Alternative splicing (AS) is an important mechanism for regulating gene expression and proteome diversity. Tumor-alternative splicing can reveal a large class of new splicing-associated potential new antigens that may affect the immune response and can be used for immunotherapy.

The RNA-seq transcriptome data and clinical information of stomach adenocarcinoma (STAD) cohort were downloaded from The Cancer Genome Atlas (TCGA) database data portal, and data of splicing events were obtained from the SpliceSeq database. Predicting genes were validated by Asian cancer research group (ACRG) cohort and Oncomine database. RT-qPCR was used to analysis the expression of ECT2 in STAD.

A total of 32,166 AS events were identified, among which 2,042 AS events were significantly associated with patients survival. Biological pathway analysis indicated that these genes play an important role in regulating gastric cancer-related processes such as GTPase activity and PI3K-Akt signaling pathway.

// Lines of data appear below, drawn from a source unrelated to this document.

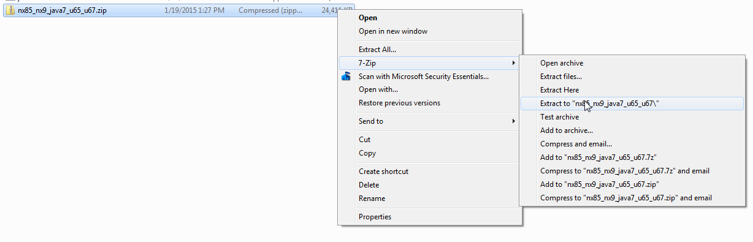The height and width of the screenshot is (242, 753).
Task: Choose Delete in the context menu
Action: 369,185
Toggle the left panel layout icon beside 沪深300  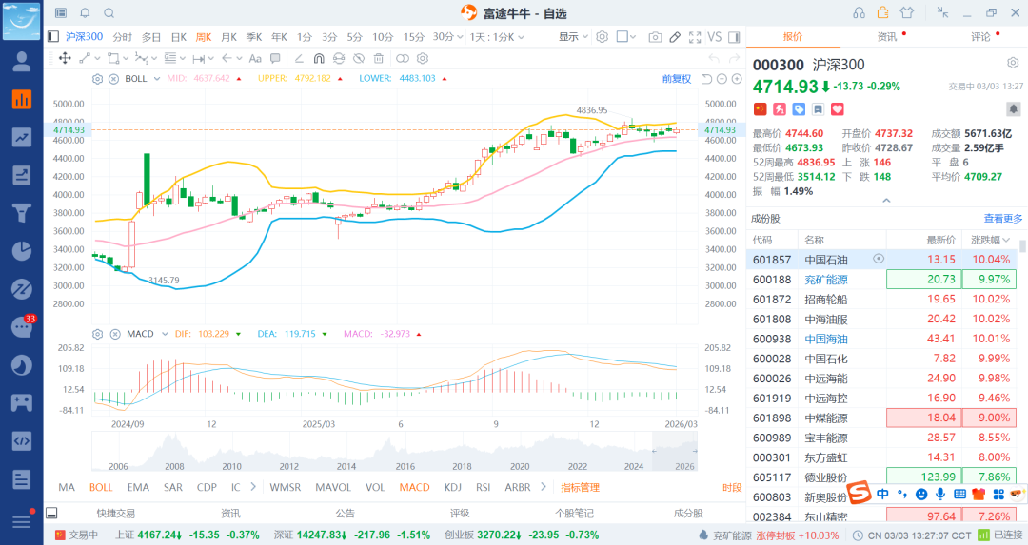pyautogui.click(x=54, y=37)
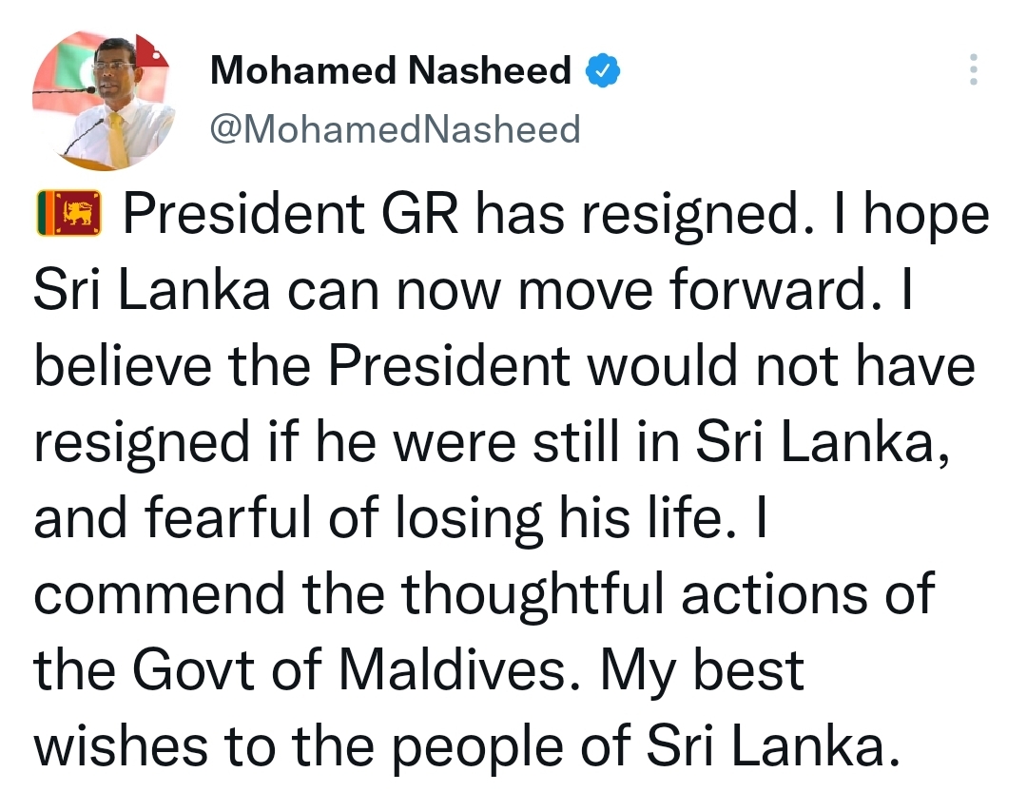Click the yellow tie in profile photo
This screenshot has height=792, width=1027.
point(117,141)
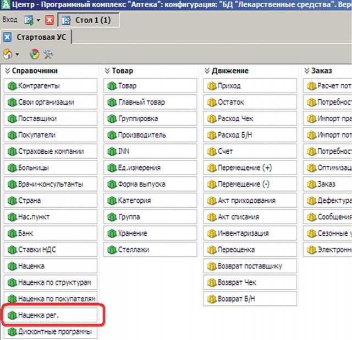Click the Chrome browser icon in toolbar
Screen dimensions: 352x340
tap(34, 54)
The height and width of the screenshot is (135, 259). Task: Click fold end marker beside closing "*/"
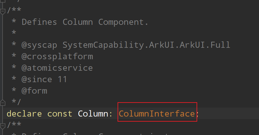(x=3, y=103)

Next, we derived a risk signature, using alternate acceptor, that is an independent prognostic marker. Moreover, high ECT2 expression was associated with poorer prognosis in STAD. Multivariate survival analysis demonstrated that high ECT2 expression was an independent risk factor for overall survival. Gene set enrichment analysis revealed that high ECT2 expression was enriched for hallmarks of malignant tumors. The ACRG cohort and Oncomine also showed that high ECT2 expression was associated with poorer prognosis in gastric cancer patients. Finally, RT-qPCR showed ECT2 expression was higher in STAD compared to the normal tissues.

This study excavated the alternative splicing events in gastric cancer, and found ECT2 might be a biomarkers for diagnosis and prognosis.